The configuration file also needs an list of engines to be used on the views
this is where template.engines
key in the configuration file comes into
play like
template.engines=pongo2,ace,go
The three template engines pongo2,ace,go
will be used when rendering
templates.
How Revel Picks the Right Template Engine
The template-engine
has a method called Handles
, which accepts
the basic template information (path, and content). The engine then
can return true or false if it can parse the file or not. How it makes
this choice is up to the parser. Revel has a builtin function called
revel.EngineHandles
, which can be used to look for a
shebang
at the top of the template to see which template engine it belongs to,
it also looks for a secondary extension like foo.ace.html
which would be
identified as an ace
template. Finally it could try to parse the code
and if that passes it can register itself for that.
File Path Case Sensitivity
In the past we have maintained an all lower case template path, this
works in most cases but lead to some confusion. For example if you include
a file within your template you must type out the file and file path
in lower case. Now you can specify if
the case sensitivity is on or off. The case sensitivity can be turned on
by setting an app configuration option per template engine like
go.tempate.path=case
will turn on case sensitivity on the go
template engine (by default it is off).
Directory Scanning
Directories are scanned for templates in the following order:
- The application
app/views/
directory and subdirectories. - revel core
templates/
directory. - Otherwise a
500
error as template not found (but in dev mode shows debug info)
For example, given a controller/method Hello.World()
, Revel will:
- look for a template file named
views/Hello/World.html
. - and if not found, show
views/errors/500.html
- and if that’s not found, use Revel’s built-in
templates/errors/500.html
Template file names are case insensitive so the following will be treated as the same:
views/hello/world.html
views/HeLlO/wOrLd.HtMl
However, on **nix
based file systems (and for example with index.html
and IndeX.html
), duplicate cased file names are
to be avoided as it is unpredictable which one will be considered.

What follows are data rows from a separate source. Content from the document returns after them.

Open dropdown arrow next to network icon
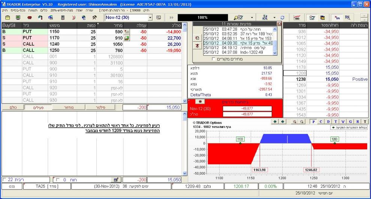Screen dimensions: 371x199 (x=275, y=18)
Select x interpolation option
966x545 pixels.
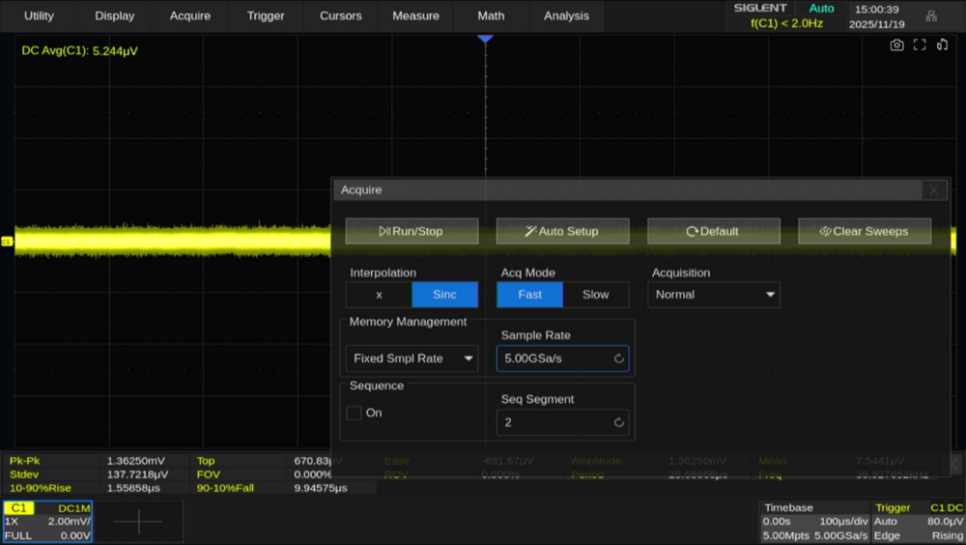(379, 295)
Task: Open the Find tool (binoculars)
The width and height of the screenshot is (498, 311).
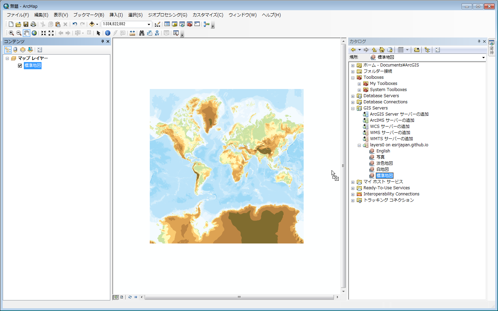Action: pyautogui.click(x=142, y=33)
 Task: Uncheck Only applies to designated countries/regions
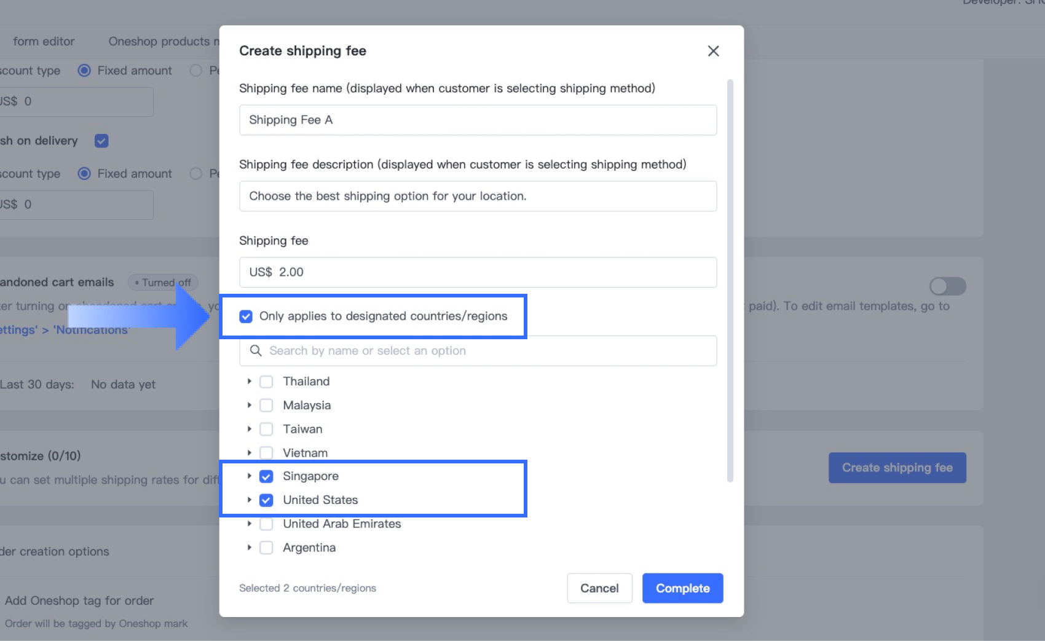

Revel provides templates for error pages (see code) and
these display the developer friendly compilation errors in dev mode. An
application may override them by creating a template of the equivalent template name, e.g. app/views/errors/404.html
.
Render Context
Revel executes the template using the ViewArgs
data map[string]interface{}
. Aside from
application-provided data, Revel provides the following entries:
- errors - the map returned by
Validation.ErrorMap
(see validation) - flash - the data flashed by the previous request.